The first step to getting your garden back on track is to take a good look at your flowers. Common problems like vitamin deficiency are easy to spot once you know the tell-tale signs. A lack of phosphorous will present as red or purple spots on leaves or as entirely pale leaves. Pests, on the other hand, will leave holes in leaves, petals, stems, and roots. Identifying the issue is the only sure way to fix it.
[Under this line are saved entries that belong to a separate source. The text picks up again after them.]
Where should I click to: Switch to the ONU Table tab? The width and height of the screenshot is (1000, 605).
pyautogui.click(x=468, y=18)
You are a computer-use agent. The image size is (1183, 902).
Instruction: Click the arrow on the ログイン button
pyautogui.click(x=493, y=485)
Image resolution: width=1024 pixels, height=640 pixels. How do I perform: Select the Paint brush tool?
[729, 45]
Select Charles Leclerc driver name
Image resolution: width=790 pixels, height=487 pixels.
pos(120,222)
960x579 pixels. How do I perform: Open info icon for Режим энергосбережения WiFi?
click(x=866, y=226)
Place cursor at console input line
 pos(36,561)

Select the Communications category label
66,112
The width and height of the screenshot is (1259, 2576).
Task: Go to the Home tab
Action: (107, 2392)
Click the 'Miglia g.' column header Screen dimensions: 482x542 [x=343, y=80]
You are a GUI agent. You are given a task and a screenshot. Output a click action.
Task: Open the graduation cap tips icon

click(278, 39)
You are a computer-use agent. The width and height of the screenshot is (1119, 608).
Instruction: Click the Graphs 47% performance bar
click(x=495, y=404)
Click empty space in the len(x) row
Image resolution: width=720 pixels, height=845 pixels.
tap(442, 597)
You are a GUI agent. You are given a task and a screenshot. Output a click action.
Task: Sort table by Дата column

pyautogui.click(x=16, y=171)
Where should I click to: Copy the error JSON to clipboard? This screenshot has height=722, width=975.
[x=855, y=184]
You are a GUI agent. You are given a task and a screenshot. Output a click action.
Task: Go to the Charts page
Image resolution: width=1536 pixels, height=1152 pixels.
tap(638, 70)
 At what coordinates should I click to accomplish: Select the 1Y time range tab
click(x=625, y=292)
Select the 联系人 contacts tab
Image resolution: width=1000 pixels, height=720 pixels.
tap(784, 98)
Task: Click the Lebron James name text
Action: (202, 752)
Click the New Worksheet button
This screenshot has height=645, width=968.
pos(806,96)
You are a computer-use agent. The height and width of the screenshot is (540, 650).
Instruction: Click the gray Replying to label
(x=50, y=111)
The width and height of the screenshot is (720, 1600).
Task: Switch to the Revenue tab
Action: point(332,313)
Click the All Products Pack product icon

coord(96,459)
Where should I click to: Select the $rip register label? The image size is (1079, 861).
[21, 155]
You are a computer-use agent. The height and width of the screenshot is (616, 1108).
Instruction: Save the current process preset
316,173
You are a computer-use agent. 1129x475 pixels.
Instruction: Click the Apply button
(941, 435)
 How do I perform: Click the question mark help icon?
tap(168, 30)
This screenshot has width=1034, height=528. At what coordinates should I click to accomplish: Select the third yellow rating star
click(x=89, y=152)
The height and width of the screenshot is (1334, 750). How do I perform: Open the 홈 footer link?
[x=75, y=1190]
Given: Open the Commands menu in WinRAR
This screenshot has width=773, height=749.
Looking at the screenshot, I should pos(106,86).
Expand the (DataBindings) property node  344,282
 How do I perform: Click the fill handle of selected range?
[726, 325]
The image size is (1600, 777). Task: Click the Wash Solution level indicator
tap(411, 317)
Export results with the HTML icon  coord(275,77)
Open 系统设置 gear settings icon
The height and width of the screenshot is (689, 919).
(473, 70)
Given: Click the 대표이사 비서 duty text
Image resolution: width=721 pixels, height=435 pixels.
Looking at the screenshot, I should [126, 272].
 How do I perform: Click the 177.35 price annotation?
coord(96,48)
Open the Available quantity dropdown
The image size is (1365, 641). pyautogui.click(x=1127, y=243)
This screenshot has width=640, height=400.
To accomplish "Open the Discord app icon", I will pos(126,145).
Ensure your marigolds are getting enough nutrients

Marigolds are not fickle flowers, but they do have specific requirements for sunlight, fertilizer, and water. Your marigolds will thrive if they are planted in the right spot, get enough hydration, and are provided with appropriate levels of nitrogen, phosphorous, and potassium (NPK). First, determine how much sunlight your marigolds receive. They thrive with at least six hours of direct sunlight. If they are in a shaded area, relocate them to an open spot with plenty of sun exposure.

After planting, add an all-purpose fertilizer to give your marigolds the nutrients they need. Aim for a mix that has an even ratio of nitrogen, phosphorous, and potassium. Unlike other flowers, marigolds are low-feeders and do not require routine fertilization. However, they do need to be watered at least once a week once they begin to grow. Keep in mind that outdoor temperatures can influence the amount of water your flowers require. 

Keep the pests away

As new gardeners will discover, sometimes you can do everything right and your flowers will still fail to bloom. Often, this is the work of pests like Japanese beetles. Many types of pests enjoy feasting on various parts of marigolds. Common plant illnesses like root rot and mold also impact growth and contribute to poor flower health. Flowers with root rot will have reddish-brown roots, a foul smell, and yellowing, misshapen leaves. Identifying pests takes some detective work, but different species of insects and mammals leave specific damage in their wake.

Once you have identified what type of pests are affecting your garden, it becomes easier to drive them away. For instance, you can make a DIY garlic concoction to keep Japanese beetles from munching on your marigolds. For slugs and snails, you can buy bait and insecticide at a local garden store. Or, if you prefer a natural method, you can encourage birds to visit your garden. Birdhouses, bird baths, and seed feeders will attract birds that will control the slug and snail populations. Sprinkling eggshells is another natural method that will deter these tiny intruders.